Fire Authority split a step closer to reality

San Diego County’s Local Agency Formation Commission will begin the process of making the San Diego County Regional Fire Authority a separate fire protection district.

An 8-0 LAFCO board vote May 4 approved a sphere of influ­ence update for County Service Area No. 135 including support for a recommendation that the SDCRFA be separated from the San Diego County Regional Communications System.

“CSA 135 merits reorganization to split the district into two distinct entities,” said LAFCO executive officer Keene Simonds.

“We’ve given direction for the county to come back with an application and we’re incentivizing that application by waiving the fee,” Simonds said. “We will work as quickly as possible in processing it.”

The San Diego County Board of Supervisors and LAFCO created the San Diego County Regional Fire Authority in 2008. CSA No. 135 covers the entire unincorporated area of the county as well as several incorporated cities who have joined the 800 MHz communications system which allows emergency and public safety agencies to communicate with one another. The 2008 decision to authorize latent powers for fire protection and emergency medical services within a zone of CSA No. 135 al­lowed the SDCRFA to be created without the process of forming a new district.

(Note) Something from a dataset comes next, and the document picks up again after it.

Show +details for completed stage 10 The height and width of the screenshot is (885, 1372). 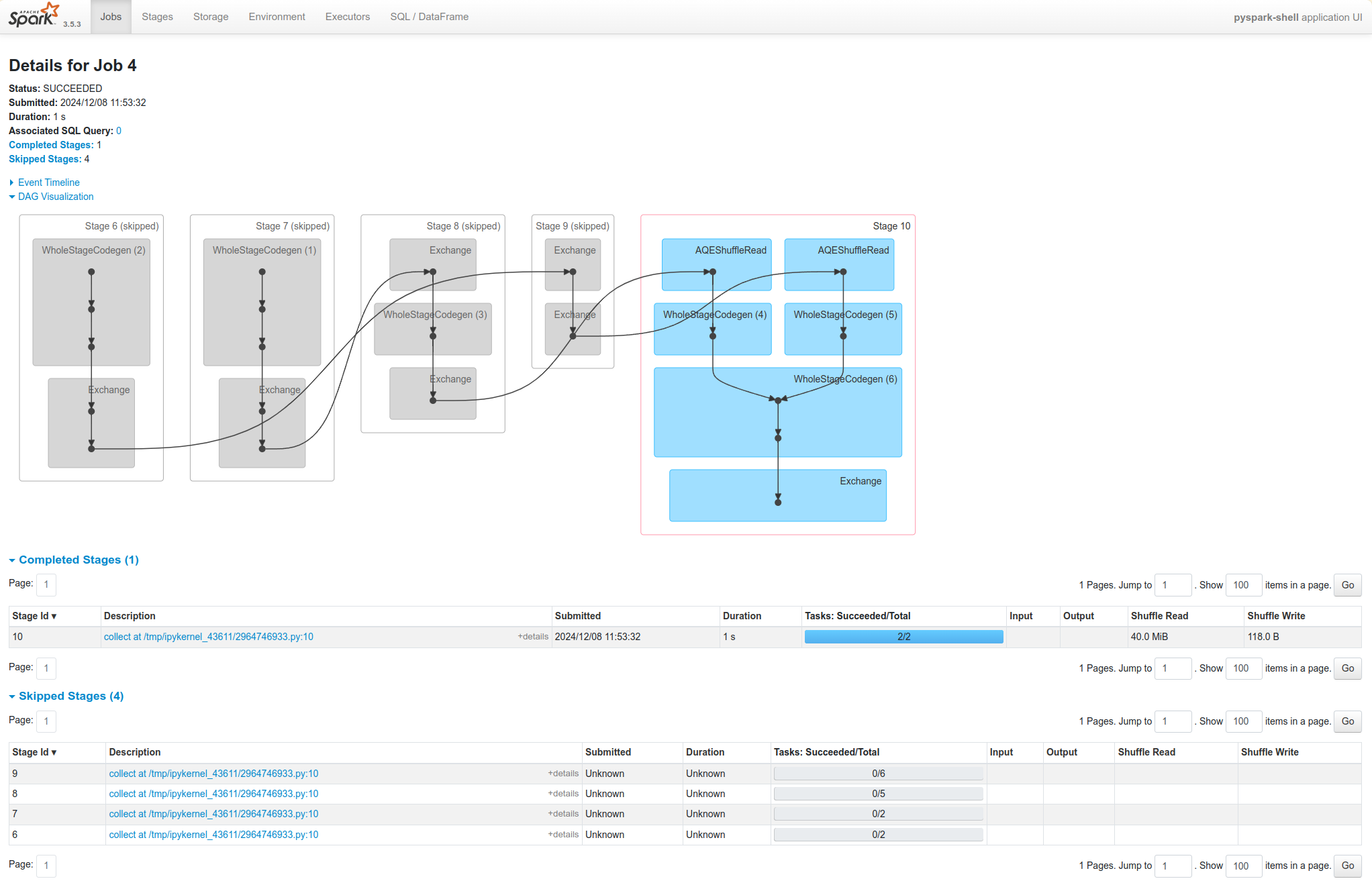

“What they did in ‘08 made sense at the time,” Simonds said.

The creation brought territory not within the boundaries of a public agency but served by a volunteer fire department into the San Diego County Regional Fire Authority. In 2011 five county service areas responsible for fire protection and emergency med­ical services were consolidated into the SDCRFA. The first fire protection districts to be dissolved and added to the SDCRFA boundaries were the Pine Valley and San Diego Rural districts, whose addition to the SDCRFA was approved in 2015. The Julian- Cuyamaca Fire Protection District board supported a consolida­tion and despite some public opposition that area became part of the SDCRFA in 2019. Last year’s actions also included removing the fire protection and emergency medical services latent pow­ers from the Mootamai, Pauma, and Yuima water districts in Pauma Valley and making those areas part of the SDCRFA.

“This has been a twelve-year process,” Simonds said.

A sphere of influence study determines the boundaries best served by a particular agency. It is a prerequisite to any juris­dictional change other than an annexation of land within the existing sphere of influence, and LAFCO also conducts periodic sphere of influence updates for all cities and special districts.